Re: Decomposition vs Full decomposition?

From: Deborah Goldsmith (goldsmit@apple.com)
Date: Tue Mar 15 2005 - 12:30:03 CST

  • Next message: Peter Constable: "RE: Decomposition vs Full decomposition?"

    On Mar 15, 2005, at 7:33 AM, Richard T. Gillam wrote:
    >> 1) Is "full decomposition" the same as "normalisation"?
    >
    > No, and it's not the same as "decomposition" either. (I've heard the
    > term "decomposition mapping" used for "decomposition", and I like it
    > better.) The UnicodeData.txt file gives a decomposition mapping for
    > each character that can decompose. For canonical decompositions, this
    > is always a one- or two-character mapping. For both canonical and
    > compatibility decompositions, the mapping may be to one or more
    > characters that can themselves decompose. To get a character's "full
    > decomposition," you keep replacing characters with their decomposition
    > mappings until you get to a sequence of characters that don't
    > decompose. (For compatibility decompositions, both canonical and
    > compatibility mappings are used; for canonical decompositions, only
    > canonical decomposition mappings are used.)
- - - - - - -
Resume the mailing-list reply on Unicode decomposition above, picking up right after its final sentence.

* _ENTRIES_
- - - - - - -
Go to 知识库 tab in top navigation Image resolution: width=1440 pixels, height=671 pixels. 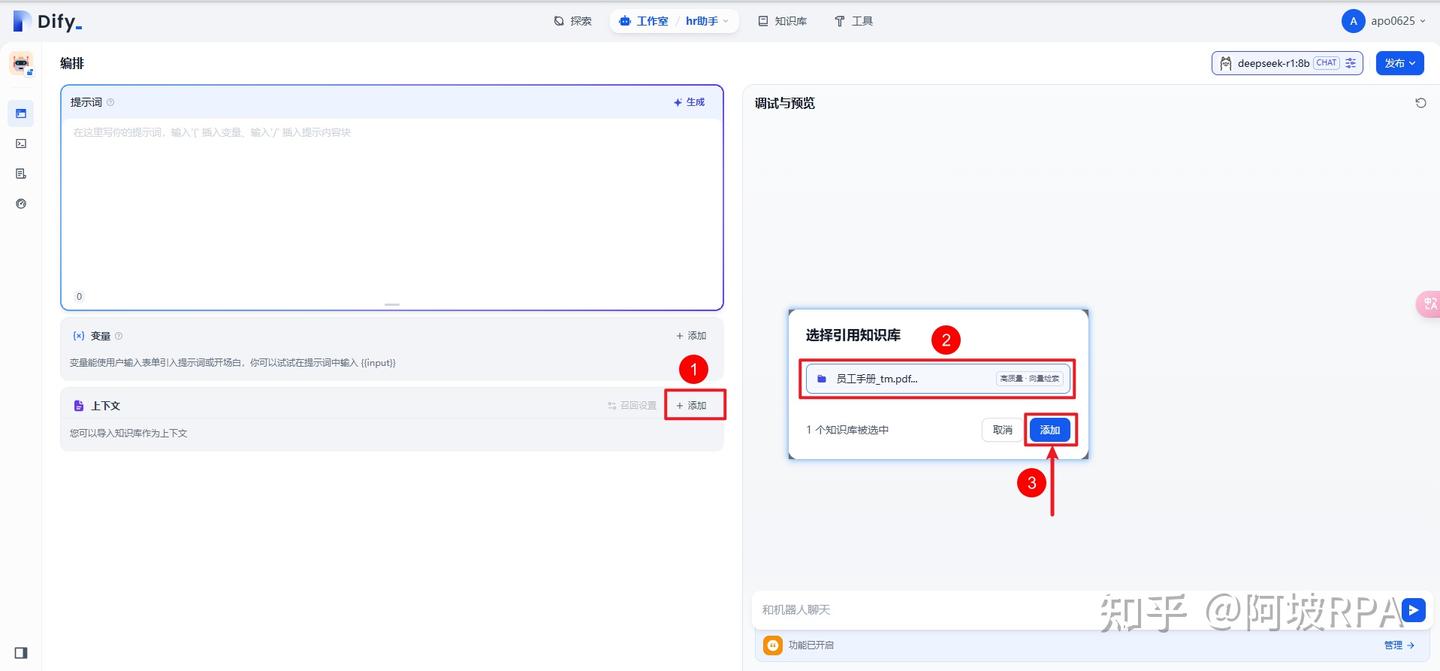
- - - - - - -
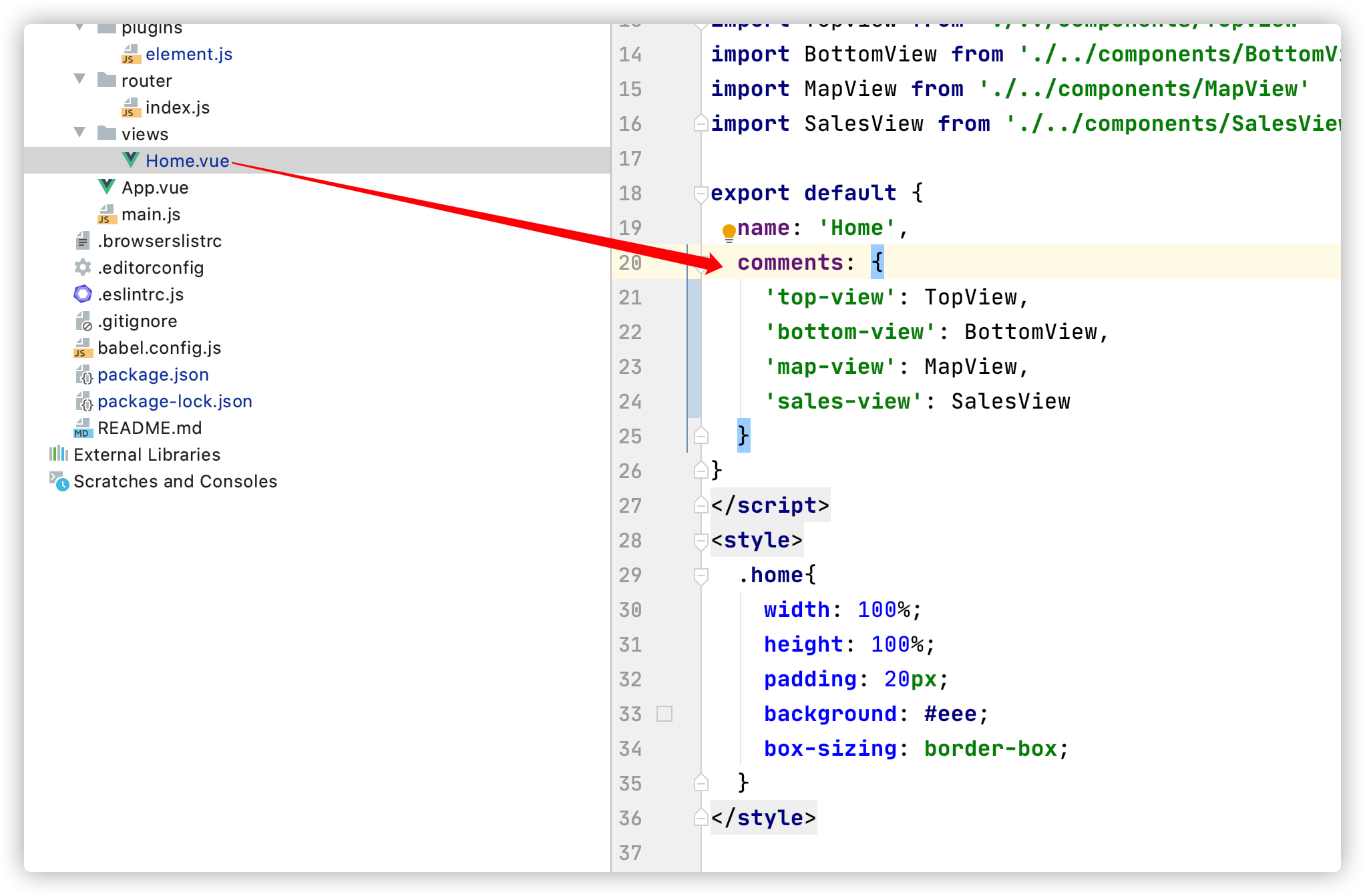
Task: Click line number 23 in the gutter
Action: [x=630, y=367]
- - - - - - -
* _RESPONSE_
    >
    > Normalization involves not just decomposition, but also canonical
    > reordering and (for some normalizations), recomposition.

    Another important point to make is that "fully decomposed" does not
    mean "no precomposed characters" and "fully composed" does not mean "no
    combining marks." A frequent, erroneous assumption I see among
    newcomers to Unicode (not Rich, certainly!) is that NFC Unicode will
    never contain combining marks, and that NFD will never contain
    precomposed characters (that is, base character + diacritic(s) in one
    character). Neither is true.

    Deborah Goldsmith
    Internationalization, Unicode Liaison
    Apple Computer, Inc.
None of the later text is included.